By the time our second year of seminary came along we hoped we'd be pregnant. By the time Christmas came that year we hoped we'd be pregnant. One year had gone by and we were scared. But not as scared as we are now. We were sad, but the sadness then didn't run as deep as it does today. By the time internship rolled around we hoped we'd be pregnant. By the time we were two months, or even a month, into internship we hoped we'd be pregnant. By the time internship was over...but it was over 4 weeks ago and we still are not pregnant. By the time graduation comes we wonder, not so much as hope, we just wonder. Summer visits home, Christmases, months, weeks, days, hours, minutes....all come and go so fast leaving us with empty arms and people around us without words. This is a journey and it's a sad and fearful one. We cling to one another and we cling to God. Because in the safety net of both we can pour out our deepest darkest fears and know that the other person gets it, feels it, dreads it and yet still holds us tightly. The sadness is overwhelming, it's depth beyond anything we could have ever imagined. Tears are falling and our hearts break a little more each day. We can only pray that the brokenness will one day be whole again.

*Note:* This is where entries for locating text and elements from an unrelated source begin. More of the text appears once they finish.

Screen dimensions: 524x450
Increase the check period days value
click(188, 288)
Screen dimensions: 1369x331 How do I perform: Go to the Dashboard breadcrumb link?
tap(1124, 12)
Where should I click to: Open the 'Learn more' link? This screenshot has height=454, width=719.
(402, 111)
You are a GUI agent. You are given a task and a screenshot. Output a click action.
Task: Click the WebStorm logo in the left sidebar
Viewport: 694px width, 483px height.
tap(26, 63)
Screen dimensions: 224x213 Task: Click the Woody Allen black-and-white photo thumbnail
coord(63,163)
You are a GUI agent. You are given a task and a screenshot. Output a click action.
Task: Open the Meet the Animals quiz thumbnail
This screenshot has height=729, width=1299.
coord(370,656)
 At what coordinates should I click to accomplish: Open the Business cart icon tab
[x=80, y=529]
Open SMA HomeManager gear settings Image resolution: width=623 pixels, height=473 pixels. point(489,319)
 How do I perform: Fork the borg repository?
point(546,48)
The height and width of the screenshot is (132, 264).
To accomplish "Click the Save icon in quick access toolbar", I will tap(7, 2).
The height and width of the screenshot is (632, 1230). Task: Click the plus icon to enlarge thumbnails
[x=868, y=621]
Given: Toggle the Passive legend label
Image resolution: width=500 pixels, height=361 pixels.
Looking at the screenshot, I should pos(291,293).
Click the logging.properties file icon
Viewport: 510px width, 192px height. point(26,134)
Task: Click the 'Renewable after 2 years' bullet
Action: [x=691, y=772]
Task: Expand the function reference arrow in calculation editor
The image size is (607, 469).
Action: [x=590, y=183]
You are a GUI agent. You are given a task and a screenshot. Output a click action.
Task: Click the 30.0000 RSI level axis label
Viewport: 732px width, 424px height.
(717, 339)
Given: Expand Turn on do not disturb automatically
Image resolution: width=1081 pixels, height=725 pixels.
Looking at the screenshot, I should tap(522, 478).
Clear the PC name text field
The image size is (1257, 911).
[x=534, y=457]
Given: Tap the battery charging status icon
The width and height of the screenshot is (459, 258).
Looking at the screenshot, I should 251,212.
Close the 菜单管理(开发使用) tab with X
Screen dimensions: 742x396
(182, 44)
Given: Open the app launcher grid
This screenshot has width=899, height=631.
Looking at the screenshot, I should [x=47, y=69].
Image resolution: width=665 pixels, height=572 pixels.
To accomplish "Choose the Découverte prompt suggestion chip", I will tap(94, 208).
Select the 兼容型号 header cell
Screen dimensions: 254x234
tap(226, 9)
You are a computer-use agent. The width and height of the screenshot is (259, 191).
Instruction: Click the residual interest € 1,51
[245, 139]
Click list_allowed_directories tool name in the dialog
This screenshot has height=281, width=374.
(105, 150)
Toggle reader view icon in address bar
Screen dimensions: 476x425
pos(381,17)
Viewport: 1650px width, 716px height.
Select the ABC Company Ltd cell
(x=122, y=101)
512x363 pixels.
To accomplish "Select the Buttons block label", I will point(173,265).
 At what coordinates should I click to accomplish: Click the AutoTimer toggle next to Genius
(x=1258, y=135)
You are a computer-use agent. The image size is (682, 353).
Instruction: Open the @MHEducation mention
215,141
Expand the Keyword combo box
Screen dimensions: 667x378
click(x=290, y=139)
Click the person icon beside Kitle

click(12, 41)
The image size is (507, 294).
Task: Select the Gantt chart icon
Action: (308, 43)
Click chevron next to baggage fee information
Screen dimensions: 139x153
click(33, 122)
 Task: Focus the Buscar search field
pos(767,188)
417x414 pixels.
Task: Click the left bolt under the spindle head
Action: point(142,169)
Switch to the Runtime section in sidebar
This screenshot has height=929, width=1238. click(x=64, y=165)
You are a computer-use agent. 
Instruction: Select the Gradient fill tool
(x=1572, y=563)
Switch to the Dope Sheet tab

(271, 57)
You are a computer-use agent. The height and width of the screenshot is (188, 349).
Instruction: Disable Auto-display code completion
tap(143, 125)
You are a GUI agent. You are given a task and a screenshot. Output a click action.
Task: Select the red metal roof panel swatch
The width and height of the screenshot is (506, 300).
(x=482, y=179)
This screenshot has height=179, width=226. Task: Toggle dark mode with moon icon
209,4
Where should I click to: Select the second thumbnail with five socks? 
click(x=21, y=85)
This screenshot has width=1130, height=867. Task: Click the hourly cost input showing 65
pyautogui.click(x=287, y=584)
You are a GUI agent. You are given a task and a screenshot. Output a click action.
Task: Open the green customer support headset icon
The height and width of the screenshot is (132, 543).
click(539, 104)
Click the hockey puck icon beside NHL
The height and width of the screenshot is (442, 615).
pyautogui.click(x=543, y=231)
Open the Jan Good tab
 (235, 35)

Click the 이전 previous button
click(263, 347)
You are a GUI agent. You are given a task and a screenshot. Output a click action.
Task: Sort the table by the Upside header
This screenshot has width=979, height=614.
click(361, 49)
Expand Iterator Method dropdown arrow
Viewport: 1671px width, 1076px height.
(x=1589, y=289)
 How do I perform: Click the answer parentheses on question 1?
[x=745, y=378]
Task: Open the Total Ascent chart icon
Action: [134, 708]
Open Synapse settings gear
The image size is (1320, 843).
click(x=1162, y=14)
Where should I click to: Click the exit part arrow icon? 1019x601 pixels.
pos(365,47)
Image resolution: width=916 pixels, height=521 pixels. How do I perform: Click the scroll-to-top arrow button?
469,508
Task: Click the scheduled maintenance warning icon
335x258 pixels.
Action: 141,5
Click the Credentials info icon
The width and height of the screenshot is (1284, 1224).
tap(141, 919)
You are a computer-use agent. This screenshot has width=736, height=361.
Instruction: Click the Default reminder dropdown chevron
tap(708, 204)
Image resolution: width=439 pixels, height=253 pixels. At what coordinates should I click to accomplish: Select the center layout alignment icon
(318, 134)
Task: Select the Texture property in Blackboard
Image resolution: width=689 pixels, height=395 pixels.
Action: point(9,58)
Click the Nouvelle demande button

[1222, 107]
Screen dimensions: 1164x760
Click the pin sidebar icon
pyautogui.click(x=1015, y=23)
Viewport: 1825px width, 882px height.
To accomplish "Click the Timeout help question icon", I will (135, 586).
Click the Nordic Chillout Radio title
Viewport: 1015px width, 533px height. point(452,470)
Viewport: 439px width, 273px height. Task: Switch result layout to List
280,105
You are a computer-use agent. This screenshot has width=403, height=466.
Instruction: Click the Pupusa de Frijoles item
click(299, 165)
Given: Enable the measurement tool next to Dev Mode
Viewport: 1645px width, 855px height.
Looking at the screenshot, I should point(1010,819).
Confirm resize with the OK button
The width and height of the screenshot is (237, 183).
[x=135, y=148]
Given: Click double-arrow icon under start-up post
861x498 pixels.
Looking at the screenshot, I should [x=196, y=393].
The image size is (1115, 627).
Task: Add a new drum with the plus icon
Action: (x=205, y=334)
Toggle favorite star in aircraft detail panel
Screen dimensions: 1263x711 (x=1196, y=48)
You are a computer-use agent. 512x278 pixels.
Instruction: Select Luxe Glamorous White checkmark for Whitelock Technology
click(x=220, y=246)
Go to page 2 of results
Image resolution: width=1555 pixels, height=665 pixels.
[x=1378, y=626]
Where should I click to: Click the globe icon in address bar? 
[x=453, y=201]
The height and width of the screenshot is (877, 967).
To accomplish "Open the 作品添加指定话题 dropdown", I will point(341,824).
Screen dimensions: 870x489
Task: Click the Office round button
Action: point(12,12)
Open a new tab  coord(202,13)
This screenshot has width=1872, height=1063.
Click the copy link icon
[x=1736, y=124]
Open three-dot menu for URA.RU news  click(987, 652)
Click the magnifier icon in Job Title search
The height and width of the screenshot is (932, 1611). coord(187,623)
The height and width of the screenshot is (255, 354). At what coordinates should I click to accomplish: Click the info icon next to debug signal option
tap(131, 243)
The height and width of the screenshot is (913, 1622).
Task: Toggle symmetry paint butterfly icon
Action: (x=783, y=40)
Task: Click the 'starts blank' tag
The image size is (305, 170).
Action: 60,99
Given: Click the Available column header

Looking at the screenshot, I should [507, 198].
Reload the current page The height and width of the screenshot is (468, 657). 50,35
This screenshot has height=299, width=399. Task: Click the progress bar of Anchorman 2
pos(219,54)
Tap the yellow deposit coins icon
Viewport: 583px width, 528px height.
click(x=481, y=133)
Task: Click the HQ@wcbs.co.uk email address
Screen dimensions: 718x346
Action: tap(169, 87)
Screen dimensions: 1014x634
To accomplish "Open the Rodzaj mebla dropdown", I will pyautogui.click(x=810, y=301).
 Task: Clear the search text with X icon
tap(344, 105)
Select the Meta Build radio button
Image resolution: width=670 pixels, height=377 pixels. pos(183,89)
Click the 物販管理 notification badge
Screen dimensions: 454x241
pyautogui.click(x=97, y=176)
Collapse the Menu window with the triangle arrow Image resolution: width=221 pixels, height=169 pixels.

We wanted to share some words here from Former First Lady Laura Bush on their struggle with infertility:
George and I had hoped that I would be pregnant by the end of his congressional run. Then we hoped it would be by the time his father announced his presidential run, then by the presidential primaries, the convention, the general election. But each milestone came and went. The calendar advanced, and there was no baby. The English language lacks the words "to mourn an absence." For the loss of a parent, grandparent, spouse, child or friend we have all manner of words and phrases, some helpful, some not. Still, we are conditioned to say something, even if it is only "I am sorry for your loss." But for an absence, for someone who was never there at all, we are wordless to capture that particular emptiness. For those who deeply want children and are denied them, those missing babies hover like silent, ephemeral shadows over their lives. Who can describe the feel of a tiny hand that is never held?